* [Your goal]: Can you rewrite all the entries below with "computer-use agent" swapped for "desktop automation assistant" and everything else left as is? Omit the pictures from your answer.

* [Task data]:
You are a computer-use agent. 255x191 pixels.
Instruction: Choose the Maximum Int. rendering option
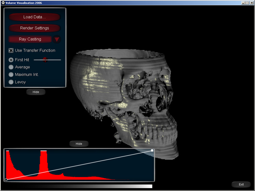pyautogui.click(x=11, y=74)
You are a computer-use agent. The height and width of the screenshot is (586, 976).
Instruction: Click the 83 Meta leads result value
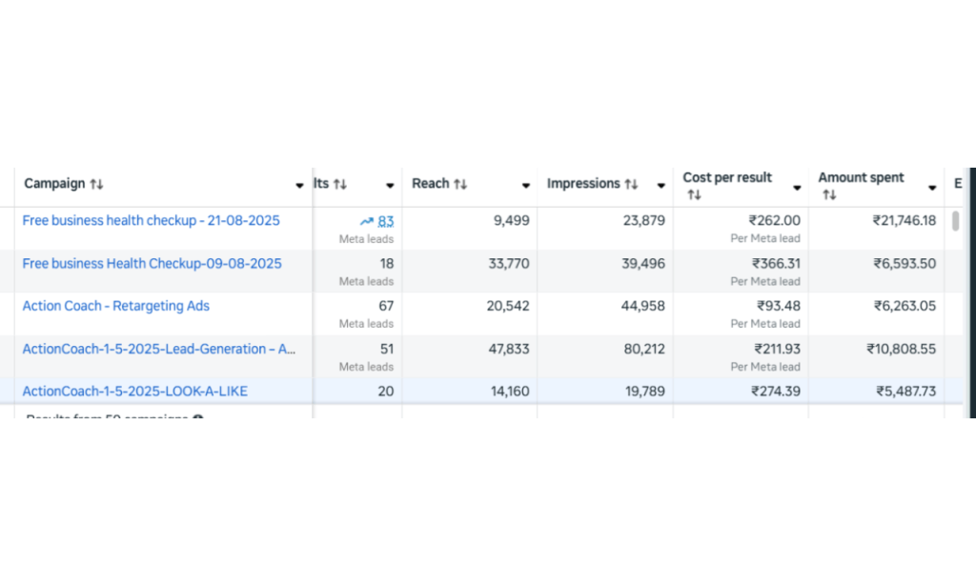pyautogui.click(x=385, y=221)
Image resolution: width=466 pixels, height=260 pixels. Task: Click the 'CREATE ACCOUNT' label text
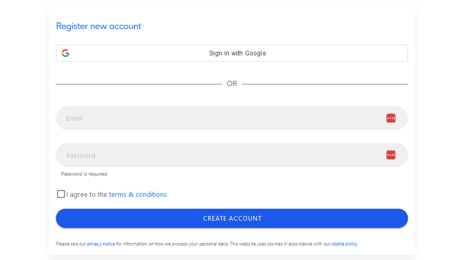pos(232,219)
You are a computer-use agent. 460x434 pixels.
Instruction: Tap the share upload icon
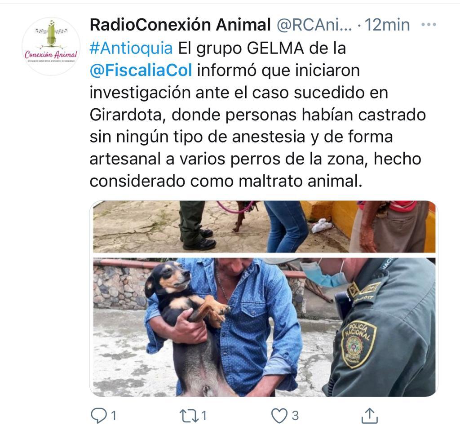pyautogui.click(x=370, y=416)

* [Result of the task]:
You are a desktop automation assistant. 255x191 pixels.
Instruction: Choose the Maximum Int. rendering option
pyautogui.click(x=11, y=74)
You are a desktop automation assistant. The height and width of the screenshot is (586, 976).
Instruction: Click the 83 Meta leads result value
pyautogui.click(x=385, y=221)
Image resolution: width=466 pixels, height=260 pixels. Task: Click the 'CREATE ACCOUNT' label text
pos(232,219)
You are a desktop automation assistant. 460x434 pixels.
Instruction: Tap the share upload icon
pyautogui.click(x=370, y=416)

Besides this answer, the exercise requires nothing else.